The Photo Police Are On The Job
After my sunset shoot of the Burj Al Arab hotel using the wrong lens (posted earlier this week), I was determined to go back and shoot it the following night using the right lens–my brand new 14-24mm f/2.8 lens (The lens was a gift from my book publisher, Peachpit Press, who presented it to me, on stage, at the end of my “7-point system” class at Photoshop World as they announced that for the 4th straight year I was the world’s #1 bestselling computer/technology book author).
Since Jeff Revell and my brother Jeff had been stopped by the hotel’s security during the previous evening’s shoot, “The Jeffs” went to the hotel’s head of security to ask for their permission for us to shoot the hotel at dusk using a tripod. The security chief was very cordial, but asked to see Jeff’s camera, and once he did, he explained that they are very concerned about professional cameras and tripods, because they are trying to protect the image of the hotel and how their image is used or sold.
He went on to say that point-and-shoot cameras were not a problem, but as soon as DSLRs and tripods appear, it becomes a problem, but he was gracious enough to allow us set up and take “five or six photos,” and he gave us his business card, and told us to contact him so we he could give his security staff a heads-up that we would be out there shooting on tripods.
I planned my day around getting back for this “reshoot with the right lens,” but Jeff recommended that I set-up a little short of where they set-up the night before, because that would put a large white tent between me and where the security guards were the night before, so maybe I wouldn’t have to pull out that card after all. As it turned out, I was able to shoot without any intervention from hotel security (at least at this point), so I was able to get the shot I was hoping for (seen above–click for a larger version).

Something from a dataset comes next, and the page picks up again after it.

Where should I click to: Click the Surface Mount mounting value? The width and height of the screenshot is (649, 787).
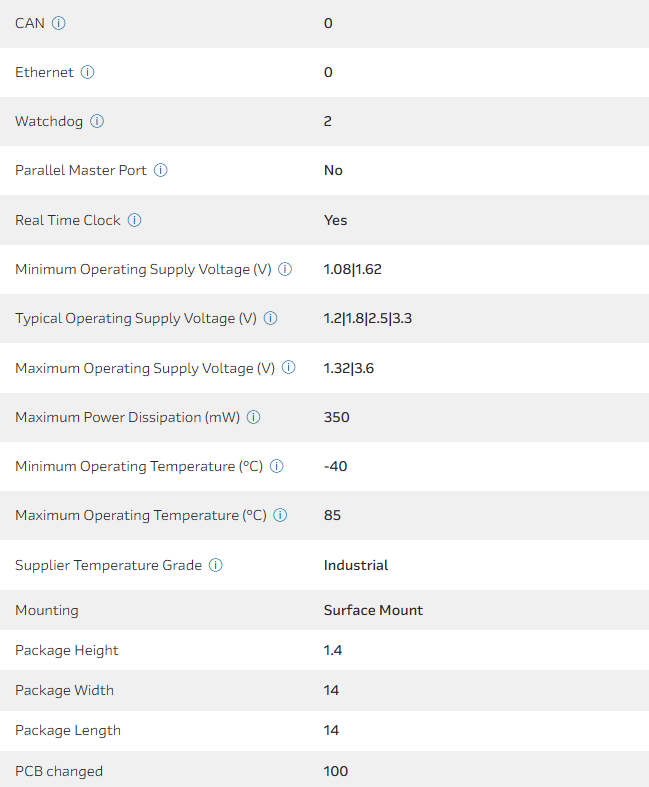[373, 610]
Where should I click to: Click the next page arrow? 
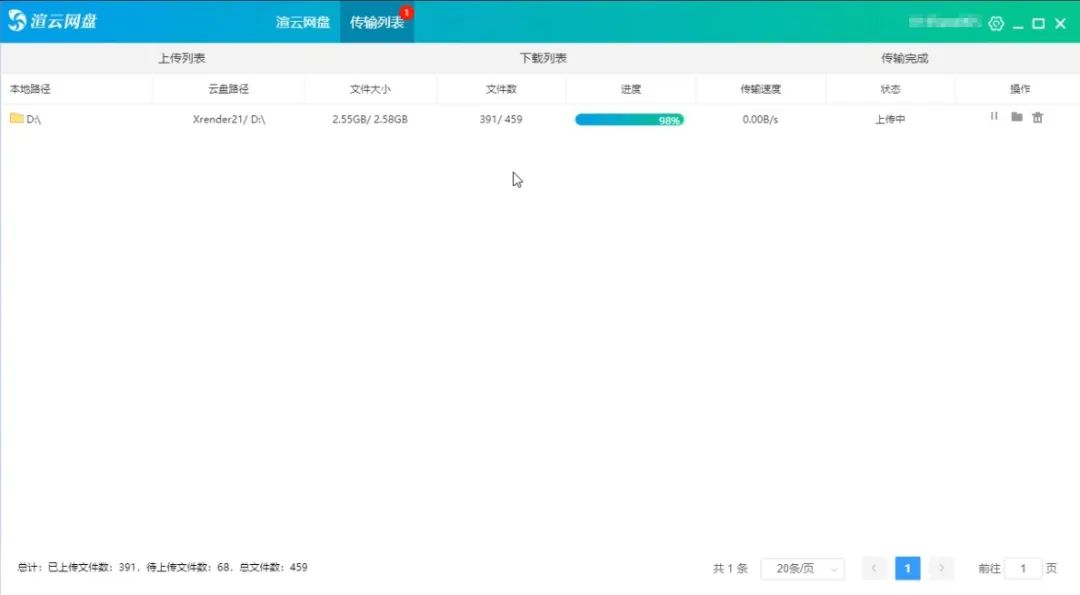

After I packed up my gear, I headed back for the hotel, and while walking over the bridge toward the hotel, I had a perfect straight-on view I hadn’t seen before, so I quickly set-up my tripod, and as soon as I pressed the shutter button once, a security cart appeared, and a security guard, in white Arab robe and head dress appeared (I knew why he was there).

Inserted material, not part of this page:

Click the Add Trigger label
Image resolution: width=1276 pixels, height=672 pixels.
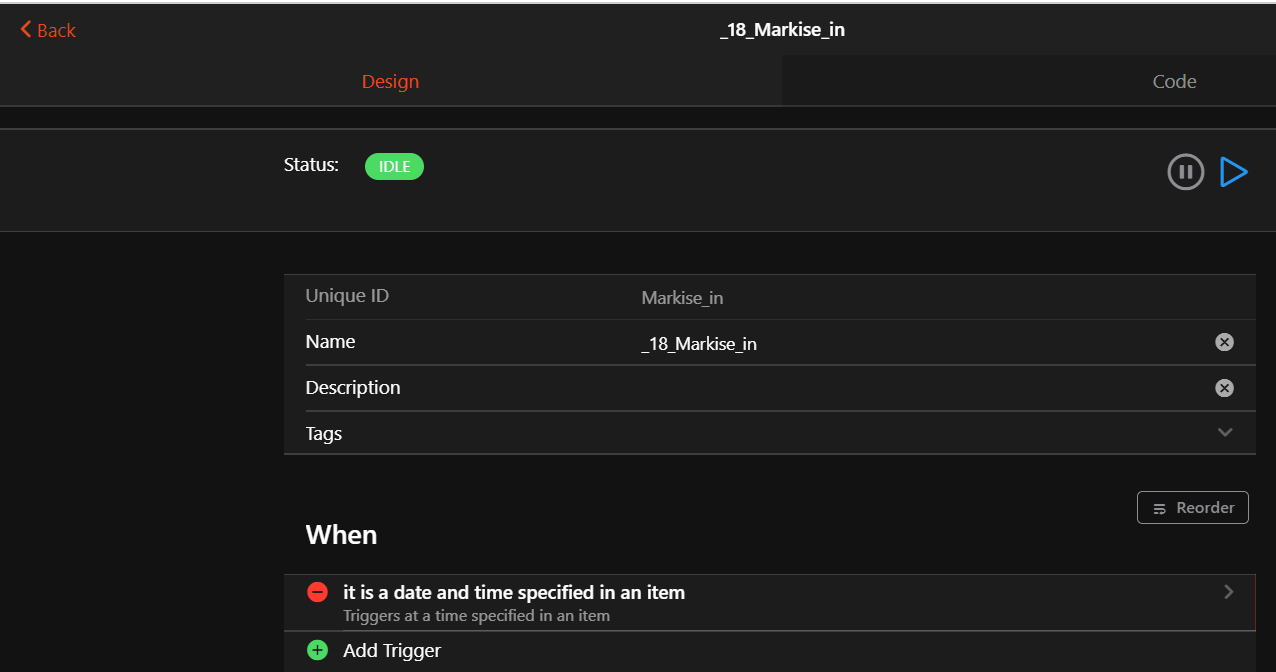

I have to say, he was incredibly friendly and polite. He came right over with a warm friendly smile; and shook my hand as he introduced himself (He treated me more like he was welcoming me to the hotel, rather than telling me I couldn’t shoot it). He calmly and eloquently explained why they couldn’t allow the use of professional cameras and tripods, and he was so friendly and warm, that I didn’t even pull out the “head of security’s” card. I told him I understood, that it was no problem, and I packed up my gear while we were chatting. He thanked me profusely, wished me a nice evening; he got back in his cart, and was gone as quickly as he had appeared.
I wasn’t the least bit upset. In fact, I thought to myself; if all security guards handled these situations in the manner this guard had, you wouldn’t be reading all those stories about photographers getting hassled and abused by overzealous security. I think as photographers most of us understand and respect situations like this, and a little politeness, and professional courtesy, on both sides goes a long way.